Differences Between New and Old Model

CDAP has migrated to the new auth model in 4.3 and old auth model will not work. The detailed new authorization policy can be checked above.

In general, this summarizes the authorization policies change in CDAP:
  • No hierarchical authorization enforcement is supported, which means having a privilege on an entity's parent does not give that privilege on the entity. For example, having READ on the namespace does not give READ to the datasets and streams in the namespace.
  • No authorization bootstrap, no privileges on instance and no admin users. The new model removes the requirement of privileges on CDAP instance and admin users. Each privilege needs to be pre-granted to create the entity either through CDAP CLI or through an external interface of the supported authorization extension.
  • Automatic grant on entity creation and automatic revoke on entity deletion are removed. It is the responsibility of the administrator to create and delete privileges.
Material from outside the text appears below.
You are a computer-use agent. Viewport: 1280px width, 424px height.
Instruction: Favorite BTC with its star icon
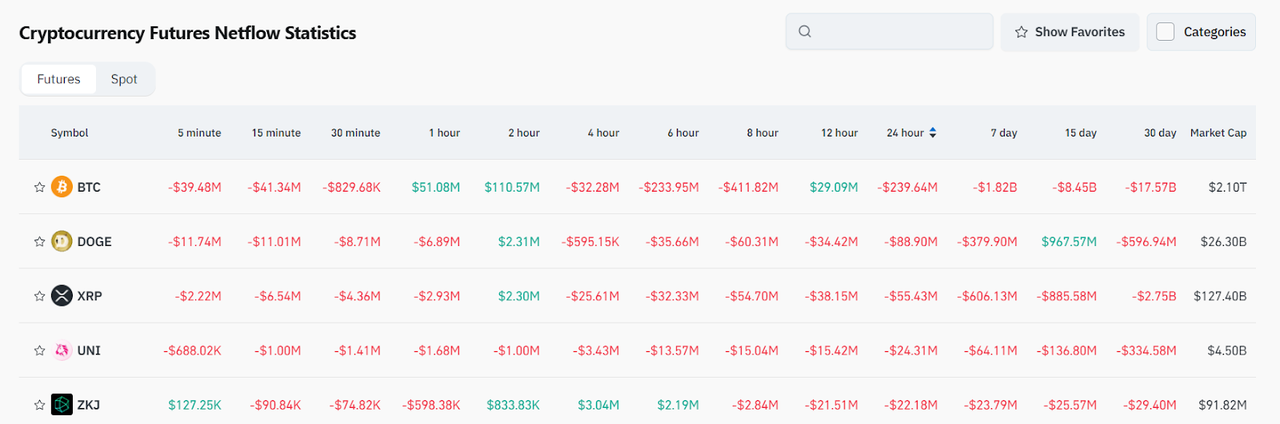(39, 187)
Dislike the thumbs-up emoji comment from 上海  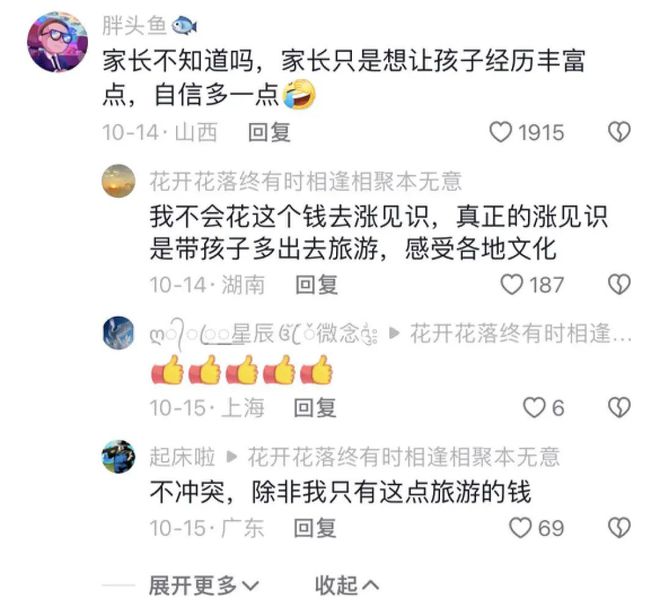(619, 408)
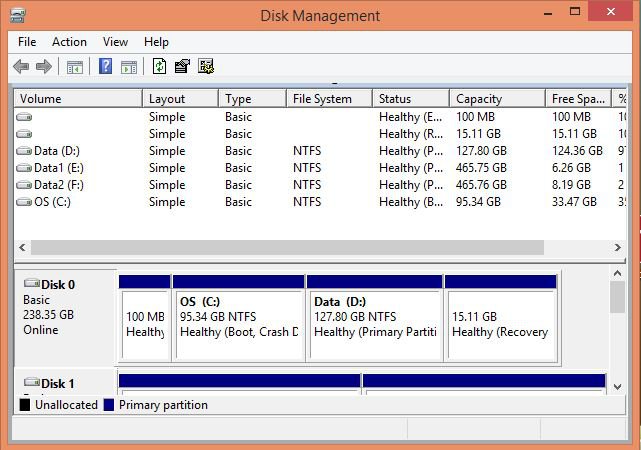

Authorization Policy Pushdown

Currently, CDAP does not support the pushing of authorization policy grants and revokes to storage providers. As a result, when a user is granted READ or WRITE access on existing datasets or streams, permissions are not updated in the storage providers. The same applies when authorization policies are revoked.

A newly-applied authorization policy will be enforced when the dataset or stream is accessed from CDAP, but not when it is accessed directly in the storage provider. If the pushdown of permissions to storage providers is desired, it needs to be done manually. This will be done automatically in a future release of CDAP.

This limitation has a larger implication when Cross-namespace Dataset Access is used. When accessing a dataset from a different namespace, CDAP currently presumes that the user accessing the dataset has been granted permissions on the dataset in the storage provider prior to accessing the dataset from CDAP.

For example, if a program in the namespace ns1 tries to access a fileset in the namespace ns2, the user running the program should be granted the appropriate (READ, WRITE, or both) privileges on the fileset. Additionally, the user needs to be granted appropriate permissions on the HDFS directory that the fileset points to. When impersonation is used in the program's namespace, this user is the impersonated user, otherwise it is the user that the CDAP Master runs as.